What’s the difference between a suspension and an expulsion?
- A suspension is when you are removed from school for fewer than ten days.
- An expulsion is when you are removed from school for ten or more days.
Where can I get help with questions about school discipline?
- School discipline is a very complicated area of the law—you should know your rights and get the help you need. There are many protections for students that ensure that suspensions or expulsions are done fairly and do not discriminate based on race, gender, or disability status.
- You have a right to a formal hearing before removing from you from school for more than ten days, unless it is an emergency.16
- To qualify as an emergency: (1) it must not be possible to hold a formal hearing within ten days, and (2) an informal hearing determined that you are a threat to the health, welfare or safety of others.

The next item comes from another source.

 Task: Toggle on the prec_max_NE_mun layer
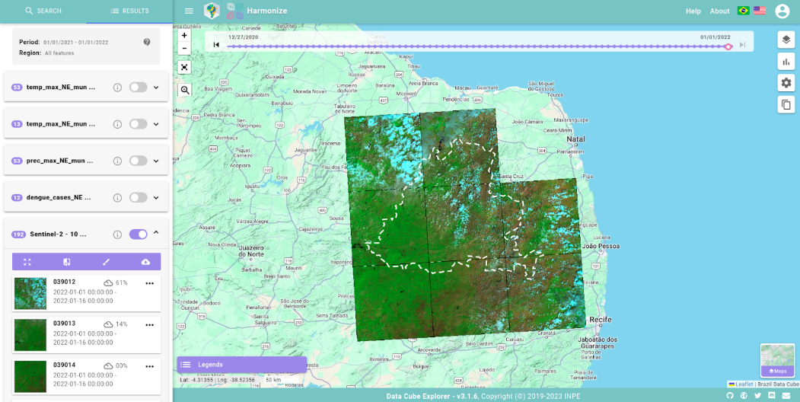138,161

- BUT, even if you are excluded on this emergency basis, you can’t be expelled for more than 15 days unless: (1) a formal hearing is held or (2) everyone agrees otherwise.17
- If you are 18 or under, you have a right to still receive educational services during your exclusion, through either an AEDY program or home study.18
What about weapon related expulsions? What counts as a weapon?
- There are special rules about expulsions related to possessing a weapon on school grounds, at a school activity, or while going to and from school. School law defines weapons very broadly; it can include things like box cutters and pen knives.
Does school discipline work differently if I receive special education services?
- There are different rules for expulsion for students with disabilities who receive special education services. If you are receiving special education services and are disciplined in school, you may have additional protections.
- Make sure to talk to your caseworker, lawyer, and education liaison so they can get you help.
What are the graduation requirements in Pennsylvania?
- The state requires that students earn 21 credits to graduate:19
- 4 in English
- 3 in Math
- 3 in Science
- 3 in Social Studies
- 2 in Arts or Humanities
- 1 in Health and Physical Education
- 5 in courses approved for credit towards graduation by the school district.
- School districts can set additional local graduation requirements, so check with your school district to make sure you are on track for graduation.
- A school administrator can waive graduation requirements for students who face “extenuating circumstances,” including family hardships and frequent transfers.20
How can I find out more about alternatives to a high school diploma like the General Equivalency Diploma (GED), the HiSet exam and others?
- Check out this section of the Pennsylvania Department of Education’s website for information on this topic.
I am receiving special education services. Can I go to college?
- YES! A transition plan must be included in your IEP starting at age 14.21
- If your goal is to go to college, make sure you include that as a transition goal in your IEP so that you can get the services you need to achieve that goal. Youth with Disabilities
How is the court involved in making sure all my educational needs are met?
- At each court hearing, the judge should ask about whether you have school stability, whether you are in school, whether or not your educational needs are being met, and if you are making progress in your educational program.22 The judge should identify any educational needs that you have and the plan for how those needs will be met.23 The judge can order that actions be taken and services are provided to help you deal with any problems or challenges you are facing or to get the help you need.
- If you are facing challenges with your education, let your caseworker and lawyer know. Make sure you also tell the court. The court can order that an action be taken or a service be provided to you.